Porozumienia ekumeniczne nie mają oddźwięku wśród wiernych

KAI/a.

publikacja 02.08.2008 20:14

Porozumienia ekumeniczne nie mają oddźwięku wśród wiernych - ubolewa ukraiński teolog prawosławny Anton Arżakowski.

31 lipca w La Salette we Francji III zakończyło się Międzynarodowe Sympozjum „Drogi pojednania w Europie”, tym razem poświęcone Rosji. Polskę reprezentował na nim ks. prof. Stanisław Rabiej w Uniwersytetu Opolskiego. Arżakowski, który jest dyrektorem Instytutu Studiów Ekumenicznych i profesorem Uniwersytetu Katolickiego we Lwowie, wyjaśnił w rozmowie z dziennikiem „La Croix”, że główną przeszkodą w teologicznym dialogu katolicko-prawosławnym pozostaje rola Biskupa Rzymu. Jednak po 1979 r. podpisano wiele porozumień w innych kwestiach. – Trudność polega na recepcji tych porozumień na poziomie wiernych: często są one słabo rozpropagowane i dlatego mają niewielki oddźwięk – wyjaśnił Arżakowski. Jego zdaniem geniusz Soboru Watykańskiego II wyraził się w sformułowaniu konstytucji „Lumen gentium”, że „Kościół Chrystusowy trwa w Kościele katolickim”. – Oznacza to, że Kościół mistyczny jest szerszy niż Kościoły instytucjonalne. Od tej pory można było mówić o Kościele prawosławnym jako siostrzanym – wyjaśnił Arżakowski.

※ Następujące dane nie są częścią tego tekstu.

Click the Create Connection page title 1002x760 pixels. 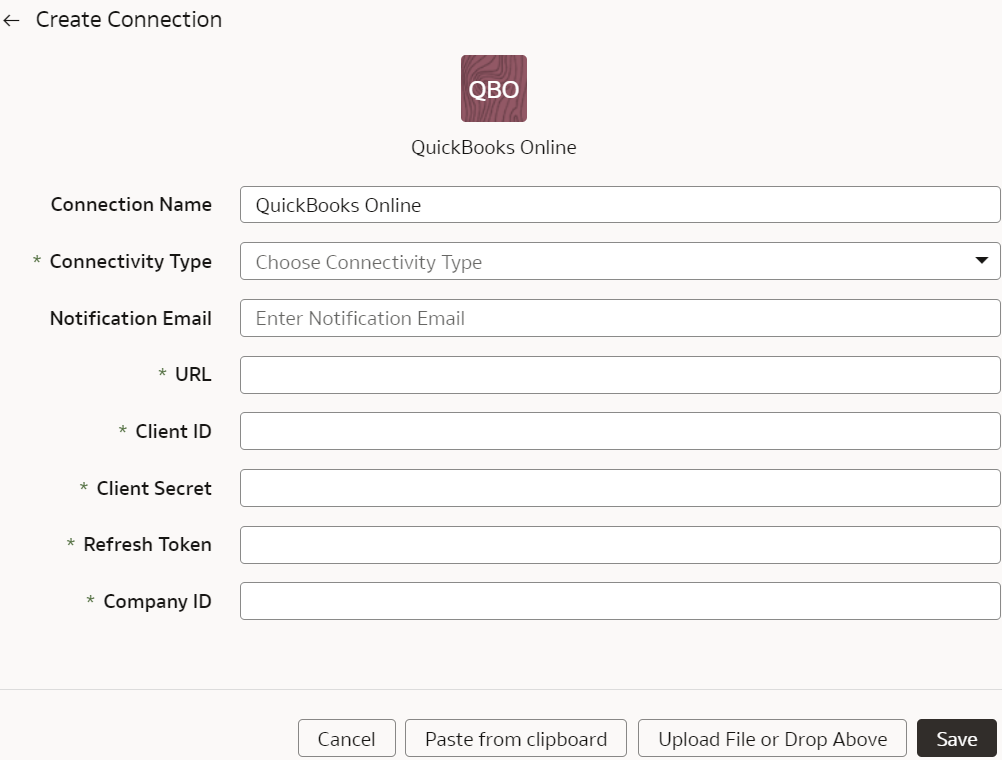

Uważa on, że obecnie problem dla ekumenizmu stanowi tendencja, przejawiająca się w niedawnej deklaracji watykańskiej, że „tylko Kościół katolicki może twierdzić, iż Kościół mistyczny jest szerszy niż Kościół instytucjonalny”. Jednak podobne usztywnienie stanowiska można zauważyć także po stronie prawosławnej. - Myślę, że ekumenizm wymaga spełnienia jednego warunku: aby można było łatwo rozmawiać z innymi, trzeba być pewnym samego siebie, co zakłada uleczenie ran przeszłości. W Europie Wschodniej wymaga to jeszcze wiele pracy – stwierdził prawosławny teolog.